The assessment of the impact of incorporating the input functions warrants further investigation using a larger cohort and different acquisition protocols with and without using the input function information. Although it may be considered an advantage of our model, it should be noted that the data used in this study had fixed temporal resolution and acquisition parameters. The subject-specific AIF of our data set had small discrepancies in the peak magnitude and peak time points. However, the trained network could intrinsically learn the relationship between the AIF and the intended parameters through the end-to-end mapping of input and output of the network and the applied loss function taking into account the encompassed tracer kinetics model [37]. Therefore, new models may need to be examined for other tracers/acquisition protocols.

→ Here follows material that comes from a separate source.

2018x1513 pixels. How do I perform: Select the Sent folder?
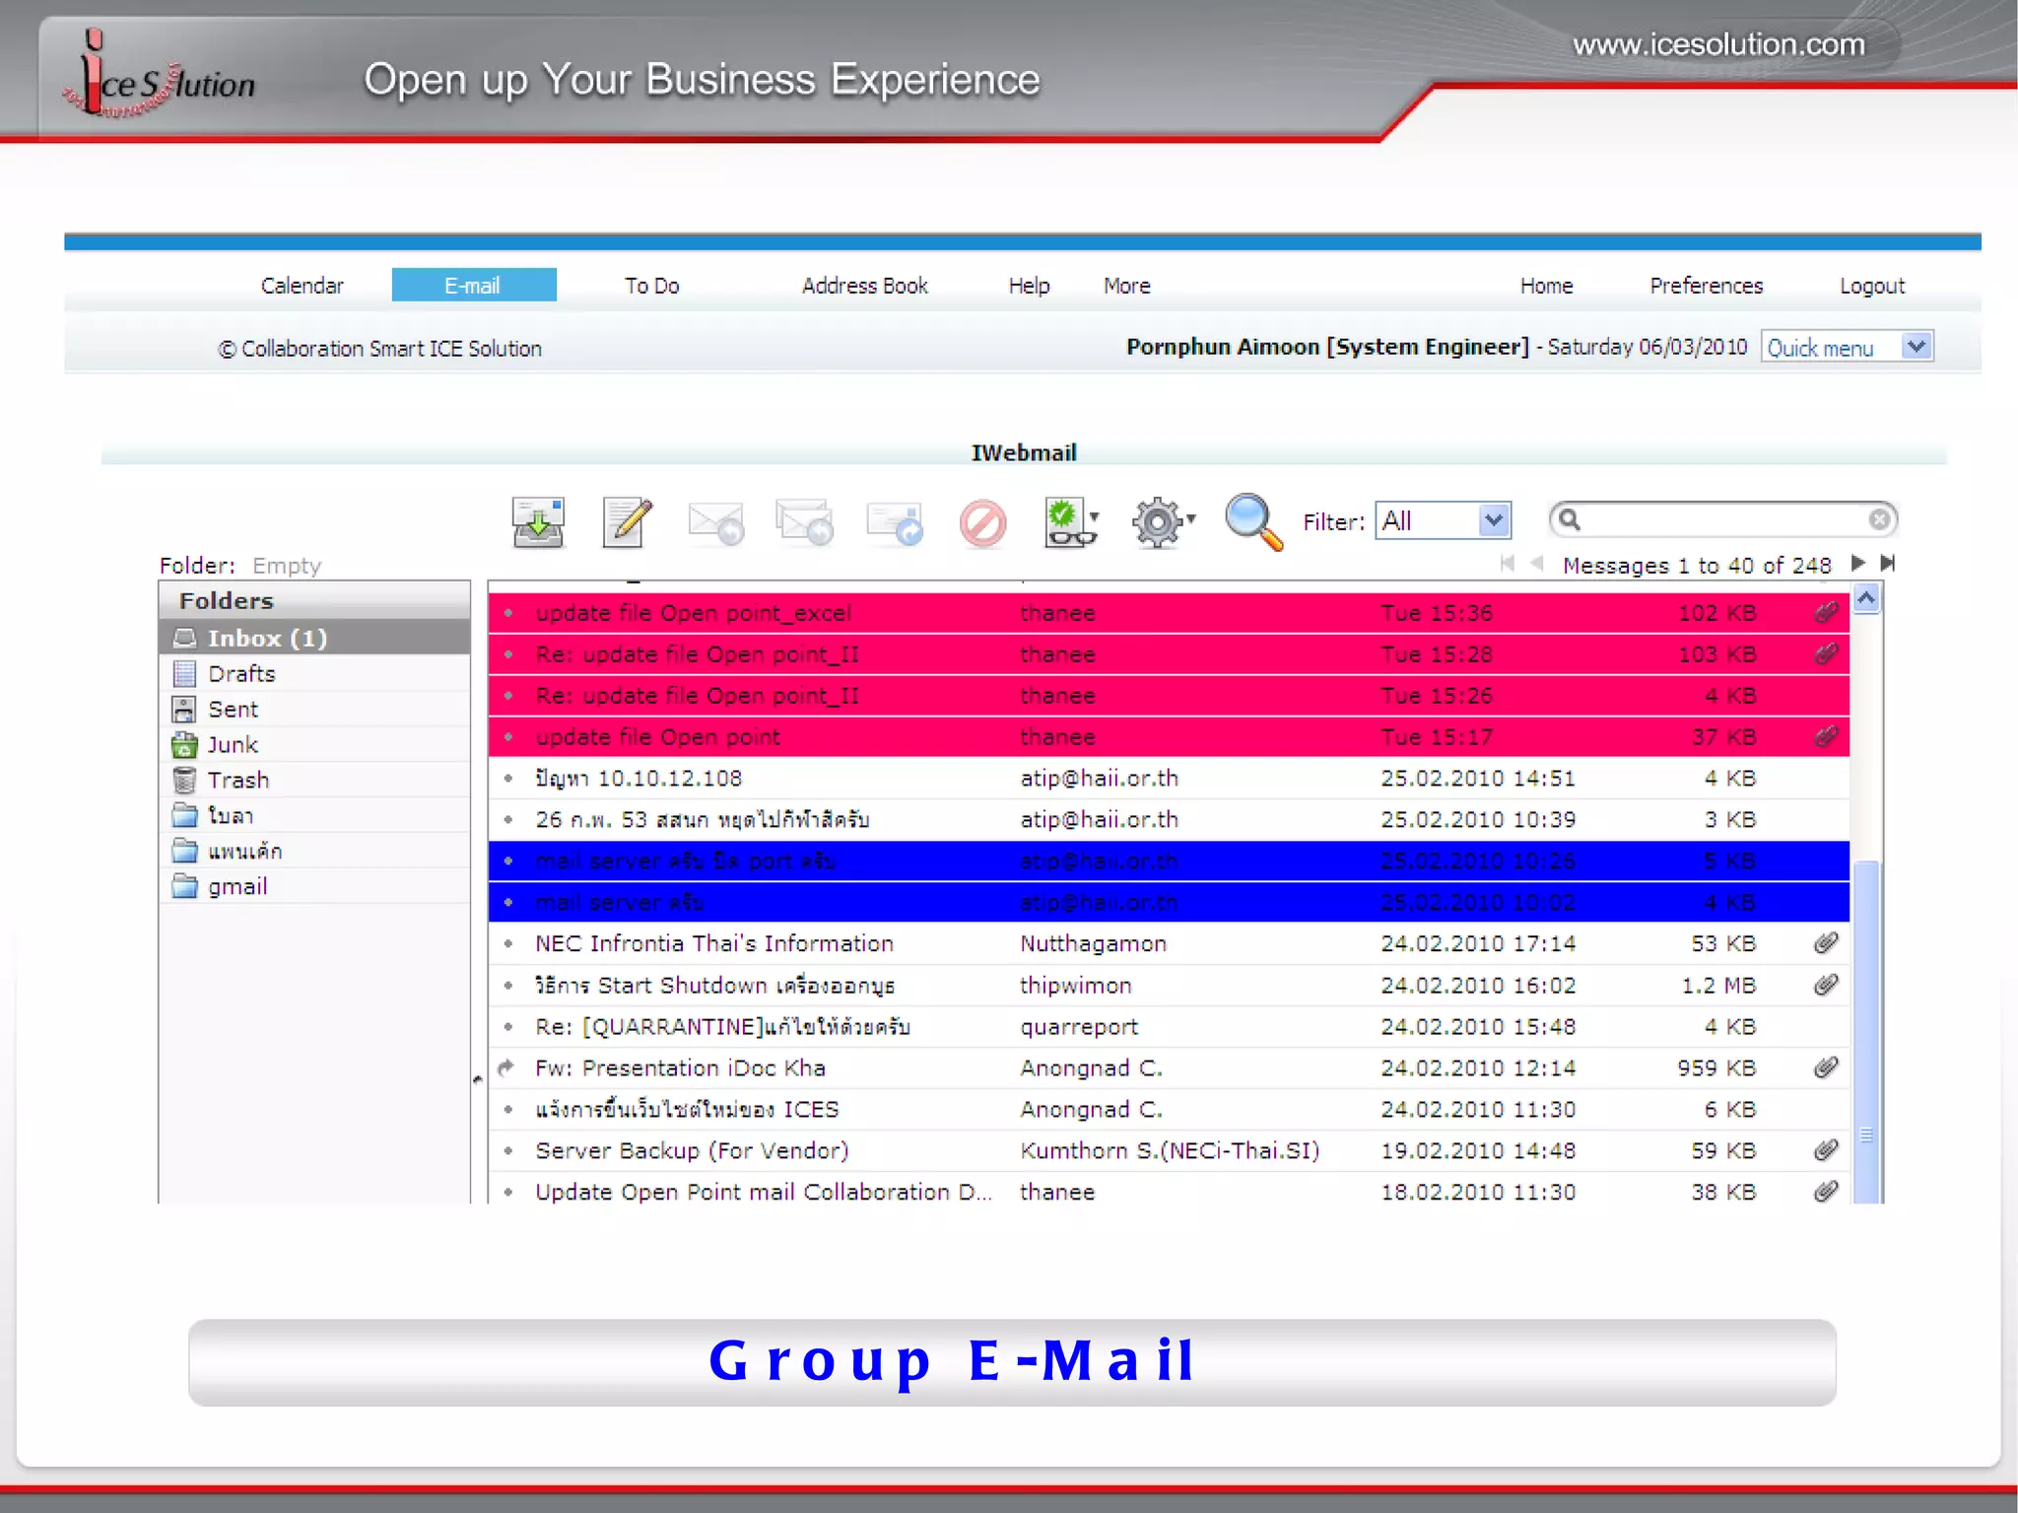(x=233, y=710)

Kotasidis et al. [23] simulated an eight-frame sliding window to investigate the optimum Patlak regression/acquisition window. Their results indicated that for windows starting at the 1st CBM pass, a positive bias was formed owing to the lack of linearity at early time frames. They suggested using data after the 5th CBM pass. Since the same protocol was used in this work, it was decided to start from the last pass for model training to avoid the linear region in the first frames. We propose the utilization of intermediate passes (starting from pass 5) to investigate and compare the impact of other time frame windows on the model predictions. This work reported the results starting from the last pass, since our objective was to demonstrate the feasibility of deep learning methods in generating direct Patlak parameters.

It is worth mentioning that the accuracy of our method depends on the accuracy of the chosen reference output. The standard Patlak analysis is based on the assumption of irreversible kinetics (k₄ ~ 0), which is not a completely correct assumption especially in the liver for ¹⁸F-FDG [21]. The use of predetermined k₄ values [36] and generalized Patlak model [3] are among the proposed solutions for tackling this issue. Since our objective was to investigate the applicability of this DL-based approach, standard Patlak analysis was implemented to generate the reference K_i-Patlak maps. The same models could be retrained with reference data sets generated with more complex models. The major limitation of our study was the small sample size (19 patients) with studies acquired using a hybrid protocol [22].

Conclusion

This study demonstrated the feasibility of DL-based direct inference of the pharmacokinetic K_i-Patlak parameters. The qualitative and quantitative analysis revealed comparable results to the standard of reference. Considering the lesion detection capability of the proposed model, the model would be able to depict the lesions visible on K_i-Patlak images by using only SUV images as input. Further assessment and validation using a larger sample size covering a variety of clinical indications is guaranteed.